Juste après, je plonge dans une dépression et je décide de quitter le pays pour me ressaisir, notamment au niveau mental et psychologique. Depuis, on s’est parlé très peu.
Et puis un jour se lève, Noha n’y est plus.
Pardonne-moi d’être dramatique. Je sais que tu détestais te lamenter sur ton sort, chose que je ne ferai pas ici. Cependant, je sais que la vie fait souvent de belles surprises quand on s’y attend le moins. Mon arrivée et mon séjour au CLW m’ont fait connaître une personne forte, optimiste, altruiste, généreuse, logique dans sa tête, professionnelle dans son travail, peu diplomate parfois, une vraie star de l’enseignement et c’est cette personne qui soudain devient mon amie et mon mentor.
Tu m’as rempli la tête de beaux souvenirs qui ont marqué mon séjour au CLW. Sache que je te mets dans un coin très spécial de mon cœur. La relation, c’est tisser une toile d’araignée, fil après fil, et c’est bien cela le parcours de notre amitié depuis le premier jour au café. Je t’aime pour tout ce que tu as été pour moi, pour tout ce que tu as fait pour moi, mais le destin a fait son chemin et on n’y peut rien.
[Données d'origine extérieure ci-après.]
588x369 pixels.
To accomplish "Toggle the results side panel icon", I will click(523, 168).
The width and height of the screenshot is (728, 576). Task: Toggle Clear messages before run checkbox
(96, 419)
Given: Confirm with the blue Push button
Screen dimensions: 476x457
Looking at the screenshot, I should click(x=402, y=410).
J’ai appris dans la vie à ne pas poser de questions existentielles. La mort en fait partie et il faut l’accepter. Le pourquoi et le comment n’aident pas et ça ne m’intéresse pas dans tous les cas. Ce qui est sûr c’est que tu me manques et je n’arrive toujours pas à y croire. Le temps va sûrement m’aider à accepter le fait que tu nous aies devancés vers l’au-delà (un peu trop tôt à mon avis, mais c’est comme ça).
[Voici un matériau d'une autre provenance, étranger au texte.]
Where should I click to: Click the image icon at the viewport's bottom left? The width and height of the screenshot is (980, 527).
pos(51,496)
Cette lettre n’a pas de but précis, surtout que je déteste les adieux, mais j’avais besoin de te dire tout ça. Je pense que ça y est… voilà… que dire de plus à part au revoir, prends soin de toi, merci pour tout ce que tu as fait pour nous, pour moi, je ne t’oublierai jamais et je finis par te redire ce que tu m’as dit la dernière fois qu’on s’est vu à l’ABC avant mon voyage: «Tu es ma habibi et je t’aime énormément.»